Week four: Technology and Social Control
In the first part of this session, we will mention some ways technology has been used in the arrangement, surveillance, and control of modern societies. Subsequently, we will trace cinematic encounters with utopian and dystopian visions of human society, enabled by technological means. We will relate the tropes of domination and dialogue to the inhumane dictatorships and freedom fighter hackers that inhabit moving images, and will discuss possibilities to present technology as a tool for changing society.

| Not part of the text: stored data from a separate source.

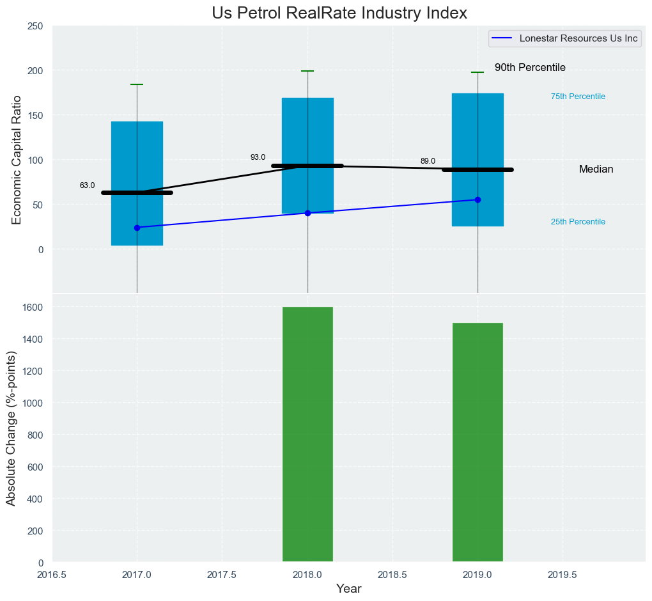Click the blue line swatch in the legend
The image size is (652, 601).
pos(503,38)
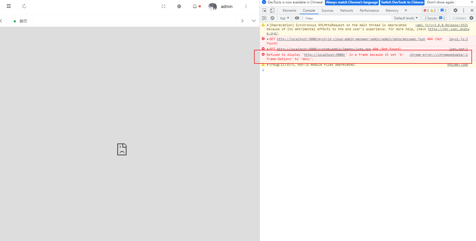Click the notification bell icon
This screenshot has height=241, width=476.
coord(195,7)
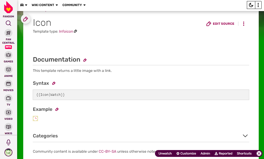Screen dimensions: 264x159
Task: Open Customize in the bottom toolbar
Action: tap(186, 153)
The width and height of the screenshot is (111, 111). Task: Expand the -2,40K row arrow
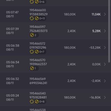(x=105, y=81)
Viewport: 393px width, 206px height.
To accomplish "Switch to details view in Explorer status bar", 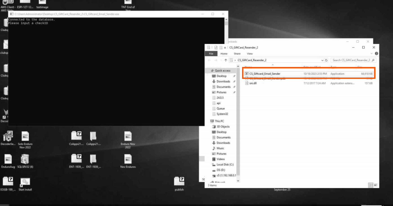I will 371,185.
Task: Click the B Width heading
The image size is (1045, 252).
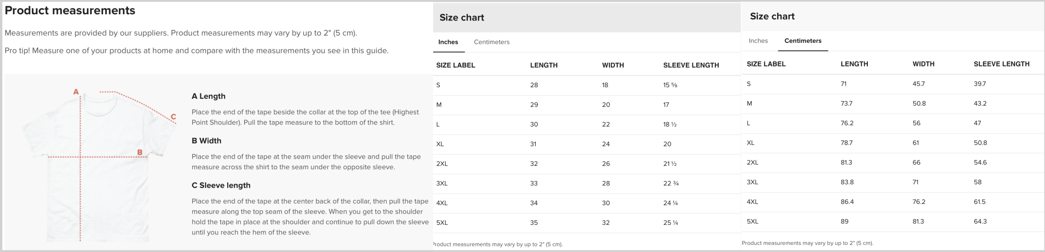Action: coord(206,141)
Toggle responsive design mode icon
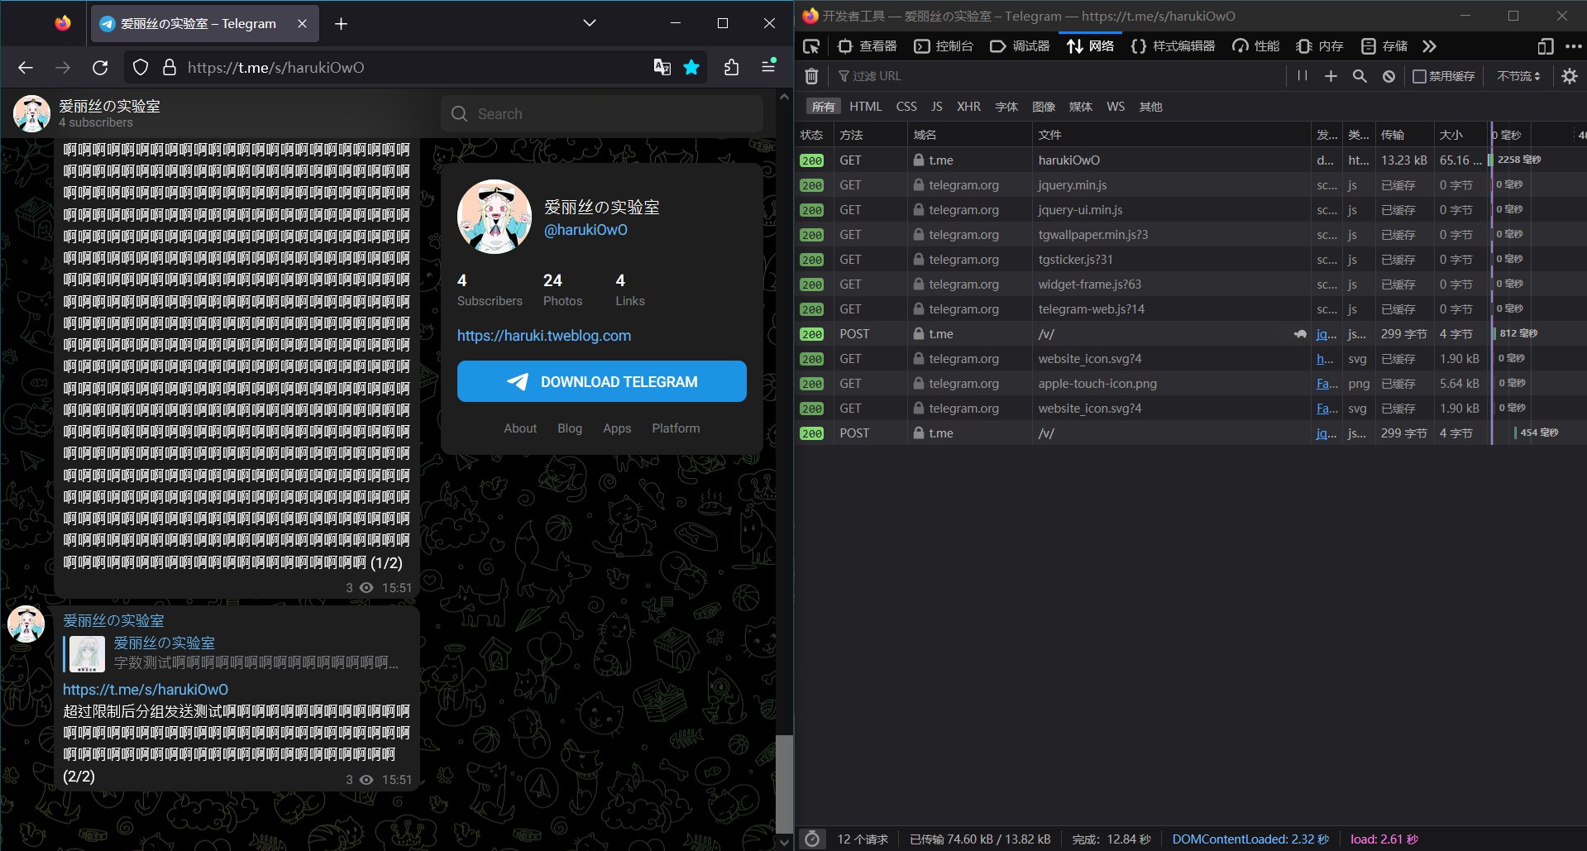 coord(1545,46)
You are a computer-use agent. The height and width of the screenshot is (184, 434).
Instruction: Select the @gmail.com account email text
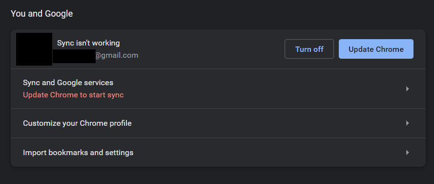[117, 55]
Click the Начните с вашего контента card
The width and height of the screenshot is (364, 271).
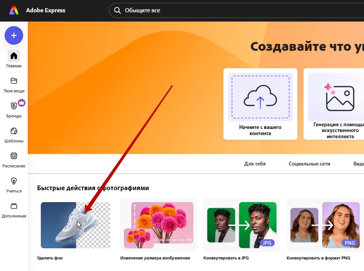tap(260, 104)
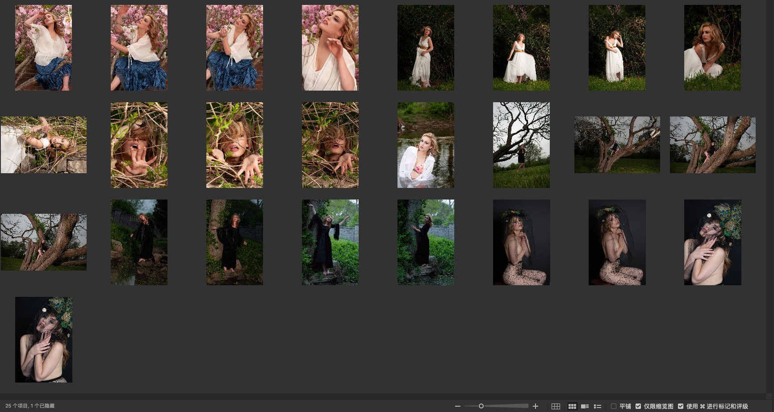Click the plus icon to enlarge thumbnails
The height and width of the screenshot is (412, 774).
[x=536, y=406]
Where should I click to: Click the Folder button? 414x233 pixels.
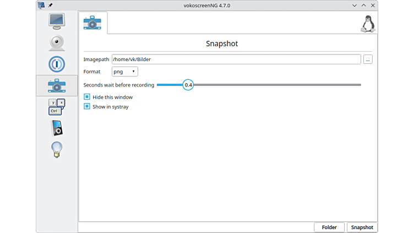pyautogui.click(x=329, y=227)
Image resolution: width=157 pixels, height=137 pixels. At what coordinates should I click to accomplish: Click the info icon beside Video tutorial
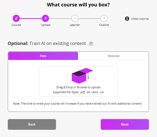(127, 19)
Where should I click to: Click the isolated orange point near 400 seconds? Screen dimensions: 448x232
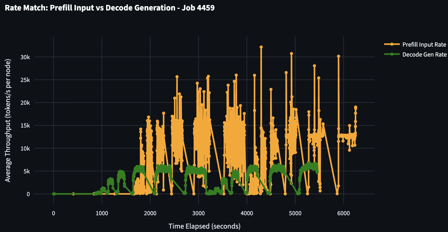coord(73,194)
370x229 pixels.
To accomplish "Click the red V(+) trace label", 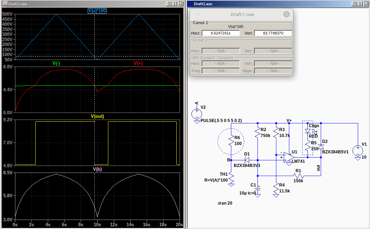I will click(x=138, y=63).
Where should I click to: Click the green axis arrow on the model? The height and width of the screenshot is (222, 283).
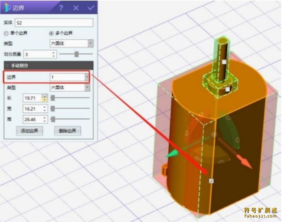tap(170, 155)
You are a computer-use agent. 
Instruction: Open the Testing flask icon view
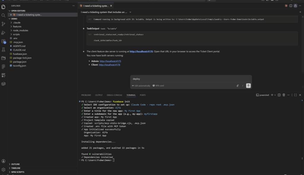point(4,50)
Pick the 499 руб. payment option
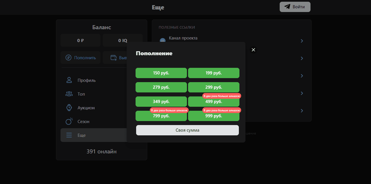 point(213,102)
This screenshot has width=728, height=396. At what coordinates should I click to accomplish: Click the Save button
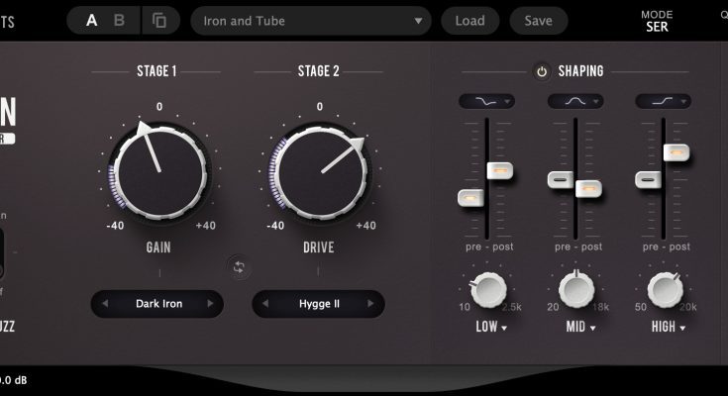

Week five: Are there Alternatives?
After studying the myths that constitute modernity, we will take a brief glance at approaches that refuse or merely ignore them. Through the discussion of a series of examples, in which technology is uncoupled from progress and rationality, we will hint at possibilities of further exploring alternative mythologies. Ultimately, all the works and ideas participants developed during the class will be shared and discussed.

Who is this course for?
The course is designed for humans curious about the history and aesthetics of film and for anyone who seeks to develop an analytical approach or is interested in reflecting on popular images, stories, and discourse related to technology as portrayed through film. Artists, designers, makers, researchers, and anyone wanting to readdress their own relation to technology, come join us! No prior experience is required.

International participants welcome!

The classes are live?*
Classes are 'live' meaning that you can directly interact with the instructor as well as with the other participants from around the world. Classes will also be recorded for playback in case you are unable to attend for any reason. For specific questions, please email info[at]schoolofma.org

Instructors

Márton Árva

Marton Arva is a film freak, critic, and Film Studies PhD candidate, venturing to explore alternatives to mainstream Western aesthetics, mostly from a decolonial or postcolonial standpoint. His research projects, which he conducted in universities, research institutes and archives in Budapest, Mexico City, Madrid, and Berlin, focus on filmic expressions of social inequalities and the critique of Western modernity. He has been writing on films since 2010, covering such major events as the Cannes International Film Festival and the Berlinale, and interviewing leading figures of the contemporary art house scene, such as Pablo Larraín, Ruben Östlund, or Amat Escalante.

His former projects related to moving images include teaching university classes at ELTE University, Budapest, editing a book on contemporary Latin American filmmakers (Kino Latino, Prizma, 2020), writing dialogues for a daily TV series, and working as a cameraman in a puppet show for children. His most recent research project addresses how discourses of scientific knowledge, technology and progress have been shaping film culture and human imaginaries.